The rollout of 5G will require a lot of Indian companies to experiment with new technologies. All investments made by companies in internet of things (IoT), machine-to-machine (M2M) and artificial intelligence (AI) for the next two years should be seen as R&D, and extended the related incentives. This will help kick-start IoT, M2M and AI in businesses in a big way.

Supporting clusters

The government could identify 20 top manufacturing clusters and 20 top logistic centres (airports, seaports, inland container ports, etc) for digital transformation. Digital infrastructure with networks such as 5G, IoT, M2M, wireless and fibre-based backhaul could then be rolled out to ensure that these clusters undergo digital transformation at the earliest and keep pace with the rest of the world.

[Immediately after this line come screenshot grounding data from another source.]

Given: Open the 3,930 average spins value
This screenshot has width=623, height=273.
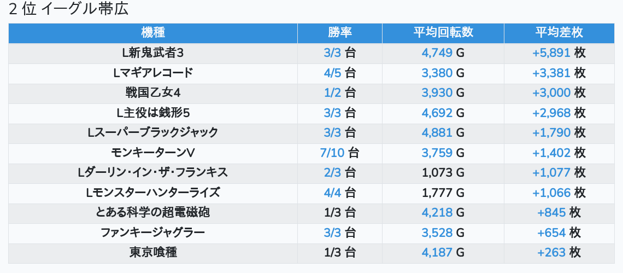Looking at the screenshot, I should click(437, 93).
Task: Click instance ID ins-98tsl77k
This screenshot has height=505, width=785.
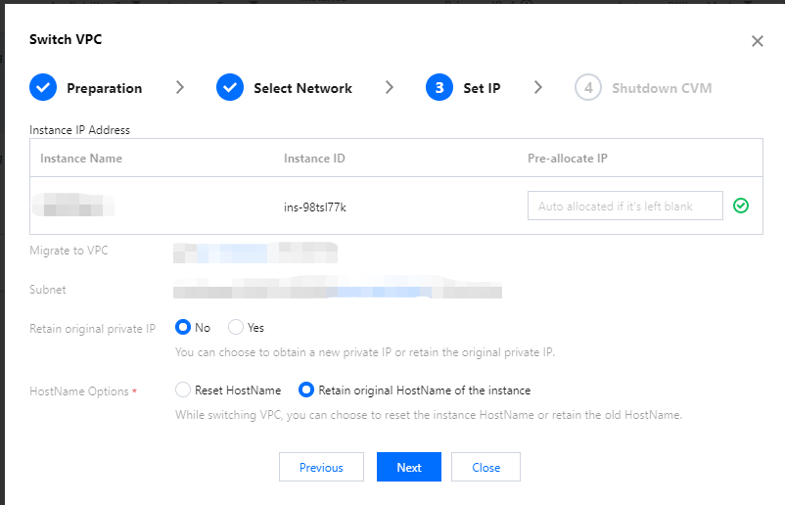Action: tap(316, 207)
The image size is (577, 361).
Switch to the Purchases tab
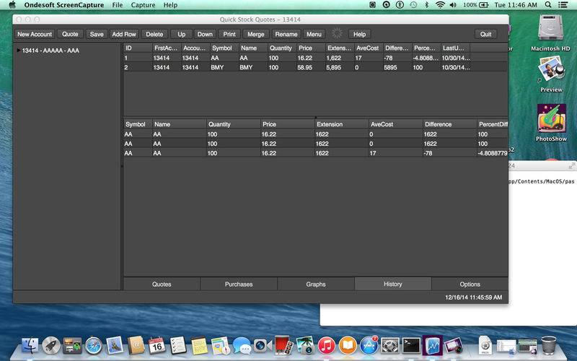pos(239,284)
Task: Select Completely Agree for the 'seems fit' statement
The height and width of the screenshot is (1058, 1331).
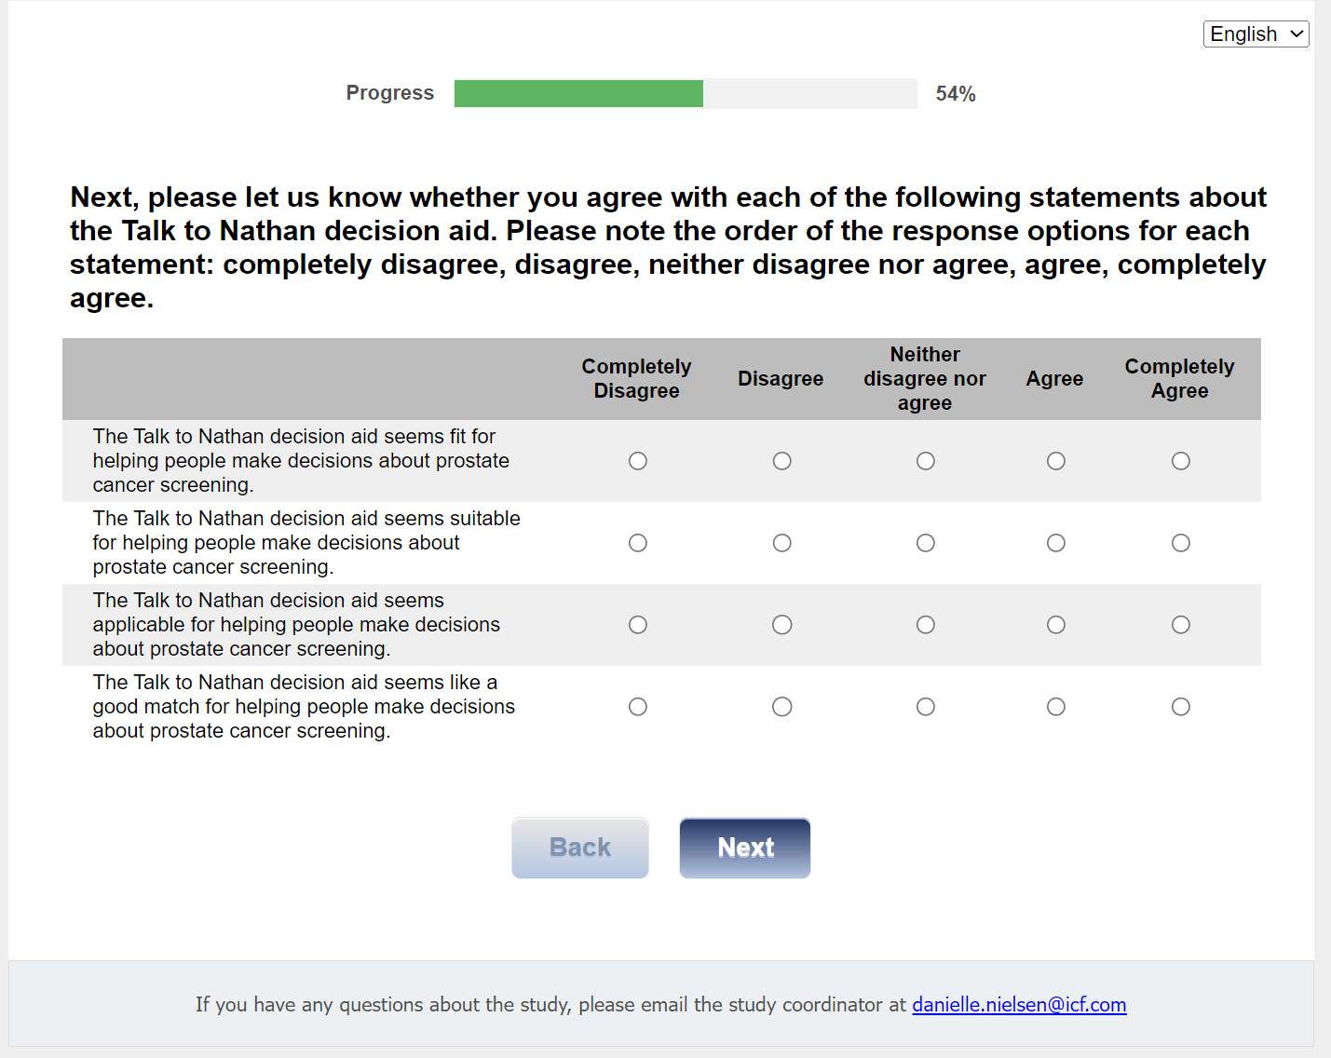Action: click(x=1180, y=461)
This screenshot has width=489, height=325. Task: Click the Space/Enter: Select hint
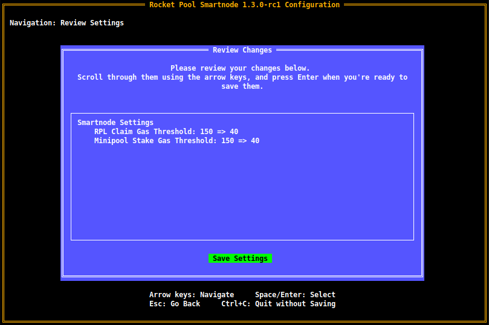[295, 295]
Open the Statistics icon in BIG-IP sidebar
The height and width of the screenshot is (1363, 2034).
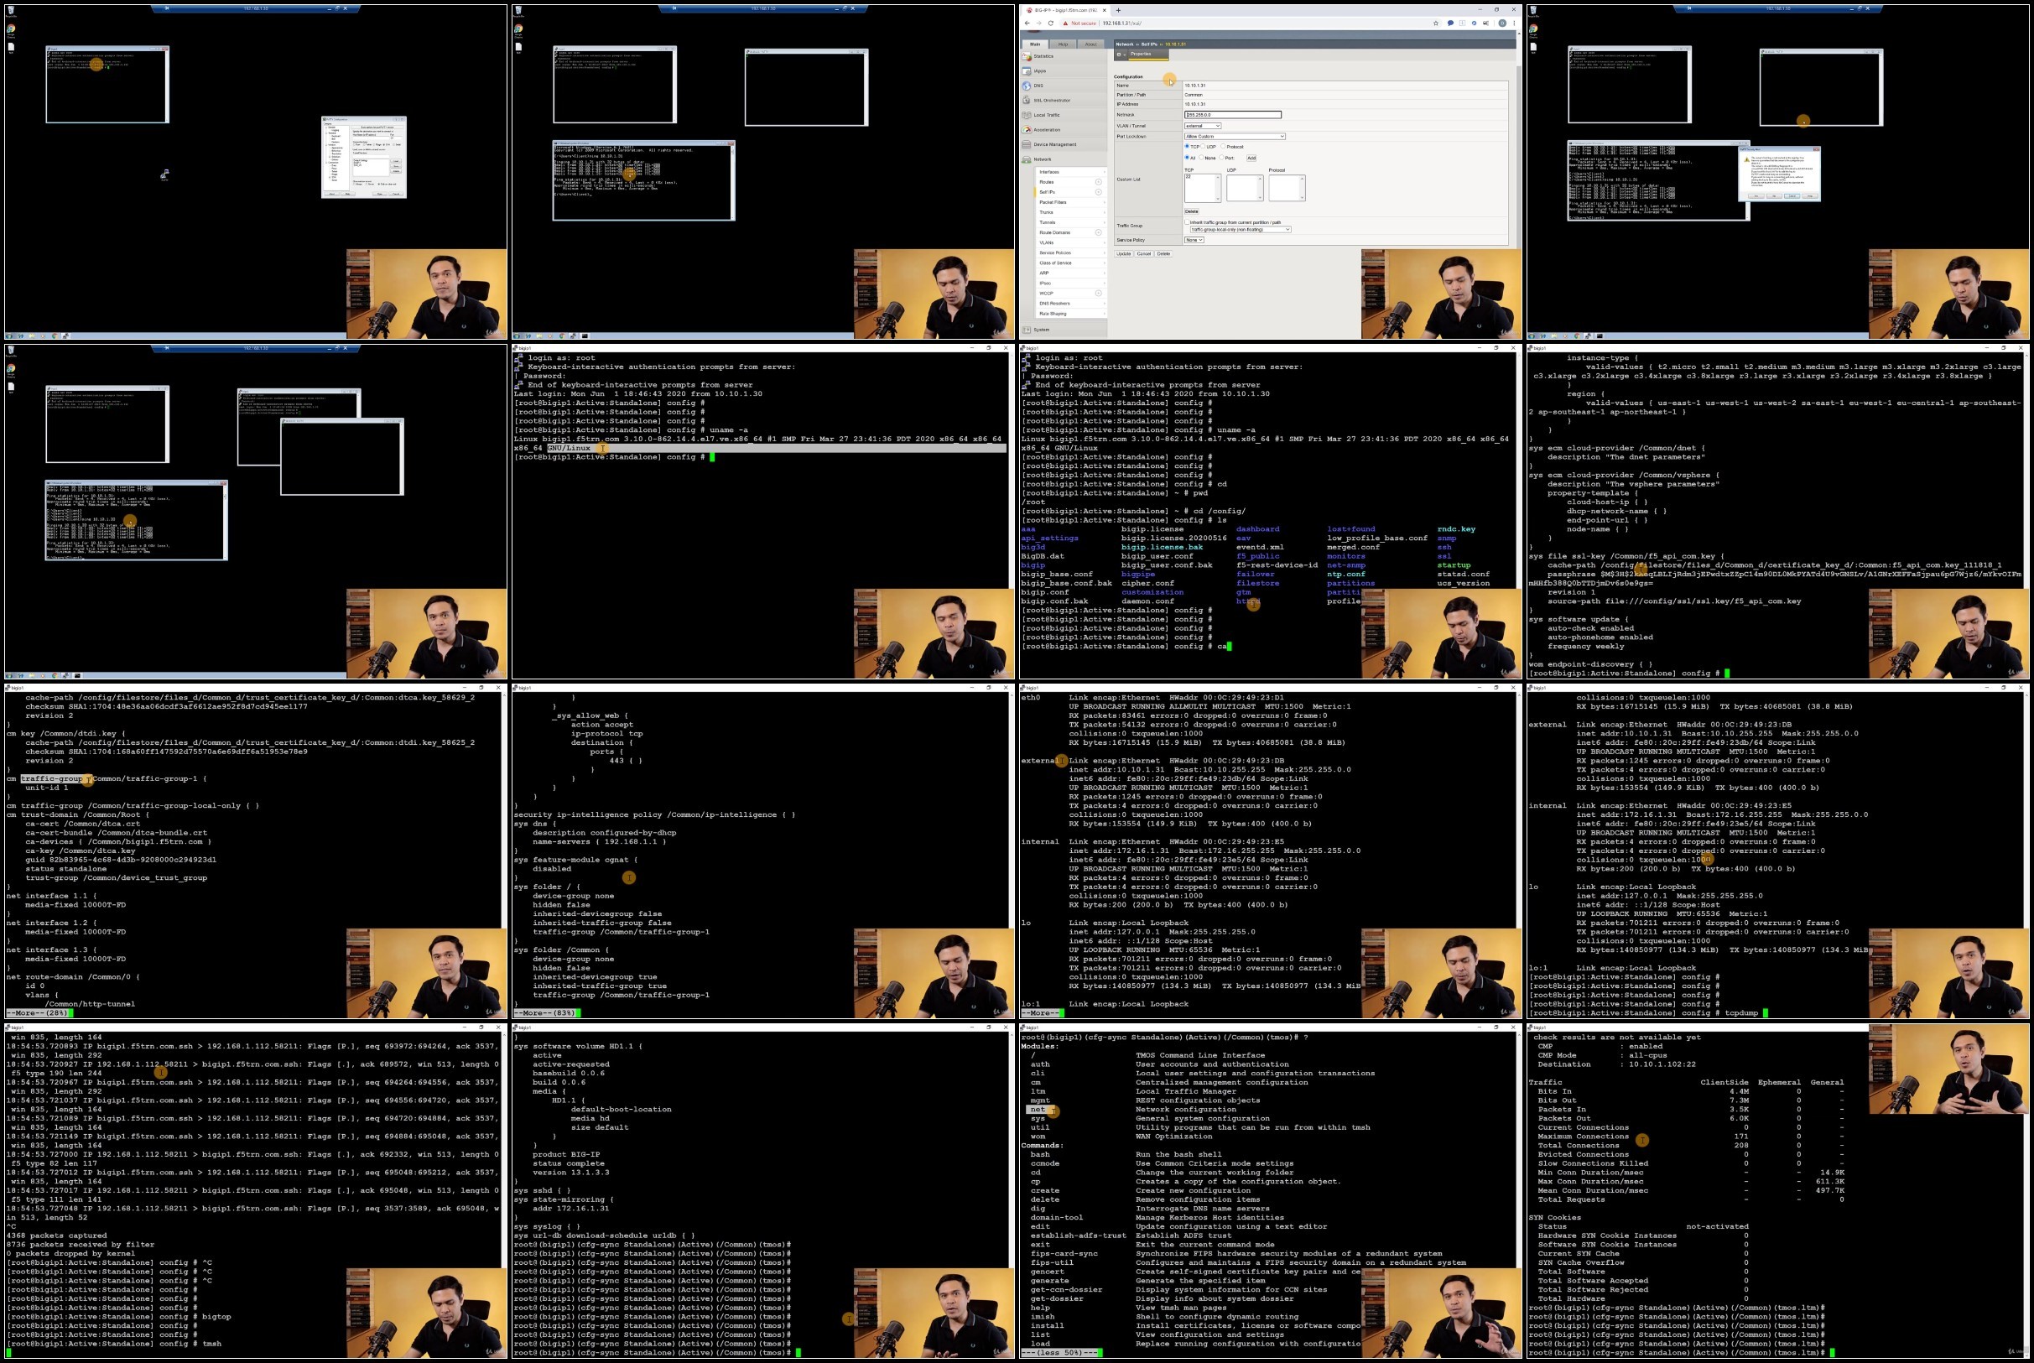point(1027,57)
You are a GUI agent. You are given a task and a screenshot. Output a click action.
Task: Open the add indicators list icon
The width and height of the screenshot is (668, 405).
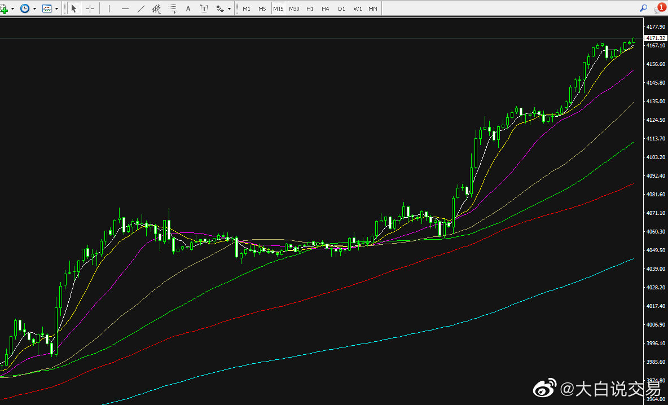5,9
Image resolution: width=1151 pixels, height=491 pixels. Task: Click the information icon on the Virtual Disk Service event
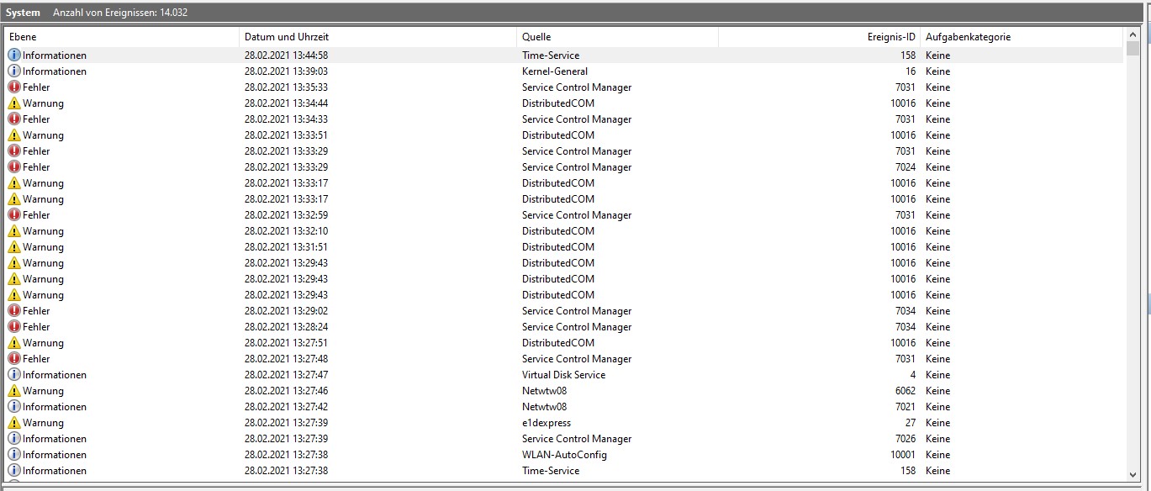point(12,374)
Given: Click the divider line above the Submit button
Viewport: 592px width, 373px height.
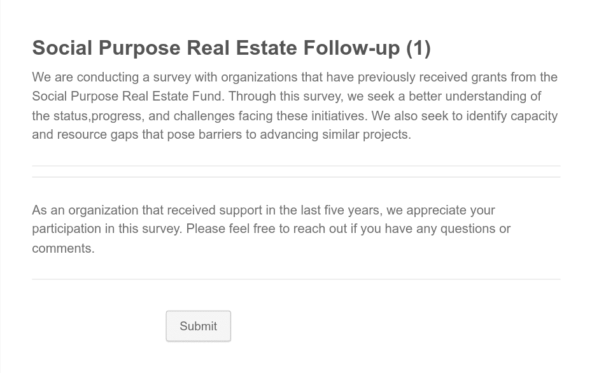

The government could give incentives including doubling benefits on depreciation and tax breaks for enterprises that embark on digital transformation in the next 12 months. This will motivate the domestic industry to transform itself. Indian enterprises will develop expertise locally and can take it to the rest of the world, earning both export revenues and creating new-generation jobs in India.

(The writer is Managing Director, India, and Head of Network Solutions, Market Area South East Asia, Oceania and India, Ericsson)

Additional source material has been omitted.